- _DOCUMENT EXCERPT_:
[Start of section]
Critical Intervention Team educates officers about dramatic scenarios
The police officer stands a distance away from the man holding a knife to his wrist. The man threatens to kill himself if the officer gets any closer.
“We can get through this,” the officer says to the man.
“Who the fuck is we?” the man replies. “After 5 o’clock, your ass is out of here. This is my life.”
The training officer stops the role-play and asks the officer what she thinks she did wrong. Role-plays, such as this one, will happen all week long at the Boulder Police Department as part of the Critical Intervention Team training course police officers take to improve their ability to handle dramatic and tense scenarios.
“It helps them to identify that a person potentially has a mental illness and how to communicate to that person,” said Scot Williams, a Boulder County Sheriff’s office sergeant. “They learn to be more empathetic when they need to be; be more of a command presence – an authority – when they need to be; and also be more specific with asking questions with a person who might be schizophrenic or something like that.”
The officers undergoing the training listened to specialists from different fields including psychology, medicine and psychiatry. They studied the symptoms of certain disorders and how to react to people in the capacity of a police officer. After looking at the theory, the officers participated in role-playing to learn how to deal with people who are depressed, psychotic or using illegal substances. The officers learned how to be subtle in their approach.
[End of section]
- _ENTRIES PROVIDED_:
[Start of section]
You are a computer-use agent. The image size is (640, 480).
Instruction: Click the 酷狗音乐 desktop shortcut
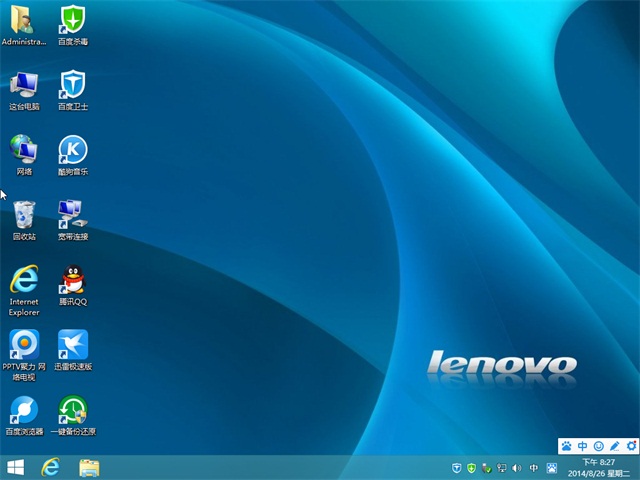pyautogui.click(x=72, y=150)
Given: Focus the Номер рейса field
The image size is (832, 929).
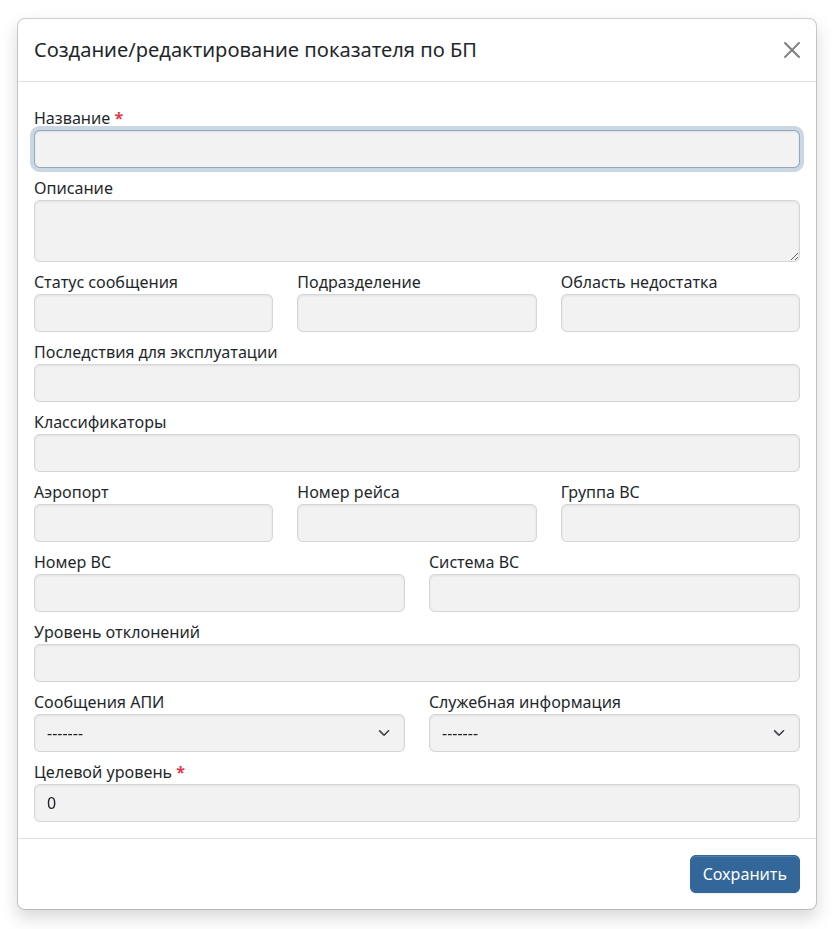Looking at the screenshot, I should coord(416,523).
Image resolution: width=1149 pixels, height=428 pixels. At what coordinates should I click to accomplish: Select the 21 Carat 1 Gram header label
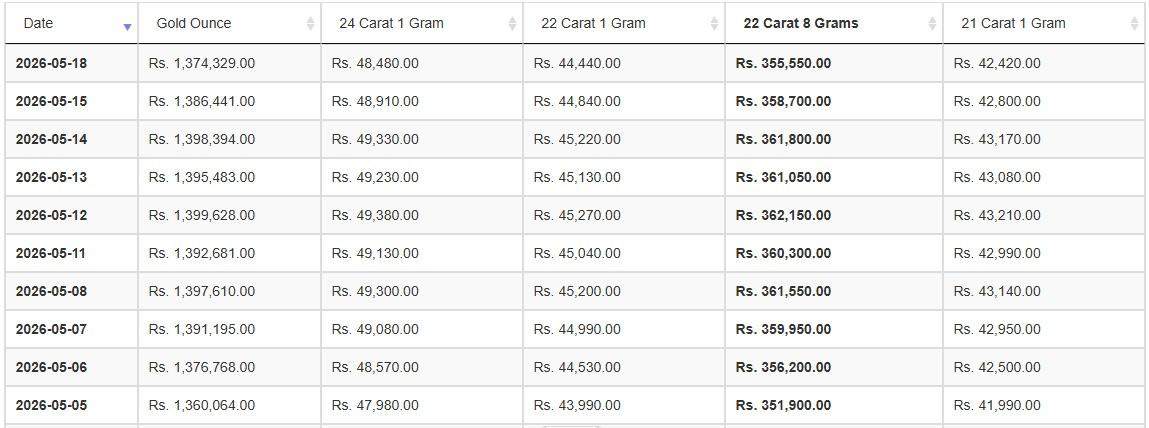[x=1013, y=23]
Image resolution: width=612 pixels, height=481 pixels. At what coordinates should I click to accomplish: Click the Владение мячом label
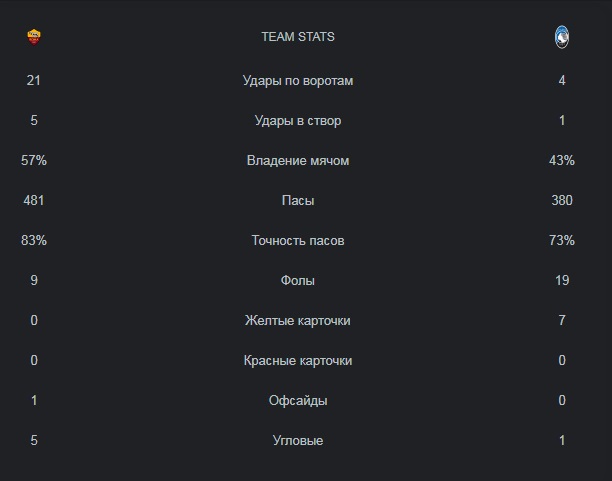coord(298,161)
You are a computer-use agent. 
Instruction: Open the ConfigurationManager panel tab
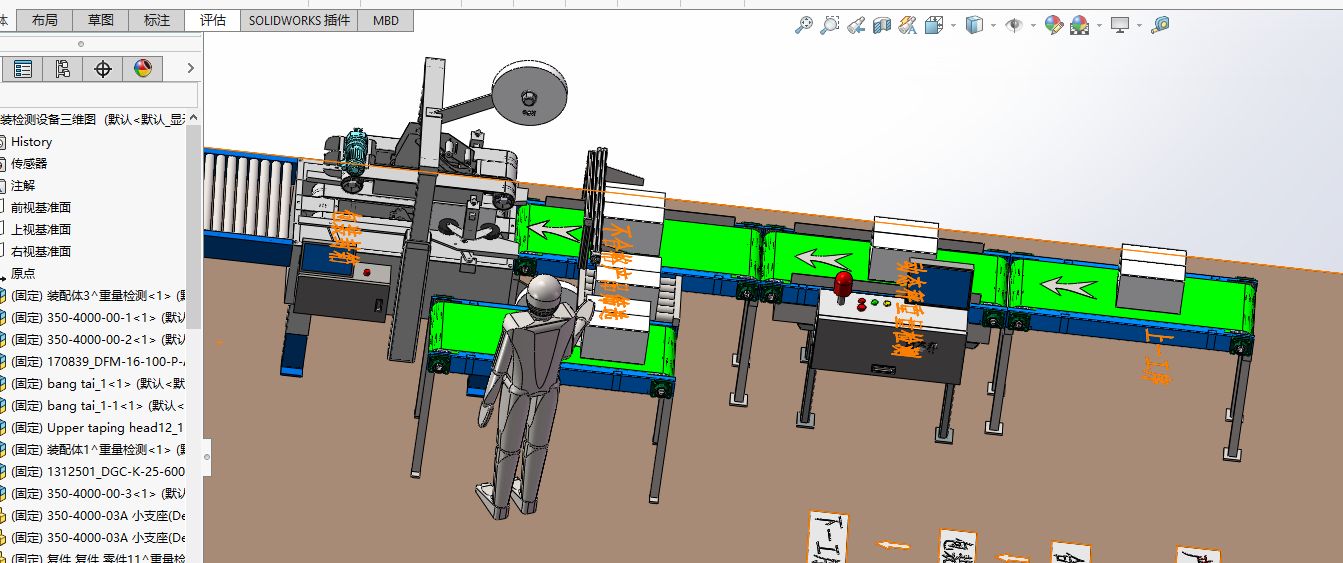click(x=62, y=69)

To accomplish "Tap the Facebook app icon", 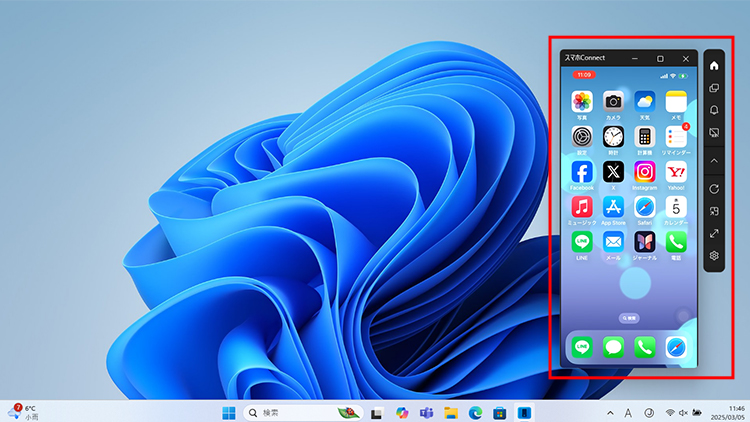I will click(582, 171).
[End of section]
- _TASKS AND EXERCISES_:
A - In the police training article, rewrite the paragraph beginning "The officers undergoing the training" as a short bulleted list that keeps its main facts.
B - Name every field of specialist that the officers listened to, according to the police training article.
C - Output the police training article's text from "Critical Intervention Team educates" up to and including "gets any closer.", word for word.
The records have no connection to the police training article.

- _RESULTS OF THE EXERCISE_:
A -
- Officers heard from specialists in psychology, medicine and psychiatry.
- They studied the symptoms of certain disorders and how to respond to people as police officers.
- After the theory, they role-played dealing with people who are depressed, psychotic or using illegal substances.
- They learned to be subtle in their approach.

B -
- Psychology
- Medicine
- Psychiatry

C -
Critical Intervention Team educates officers about dramatic scenarios
The police officer stands a distance away from the man holding a knife to his wrist. The man threatens to kill himself if the officer gets any closer.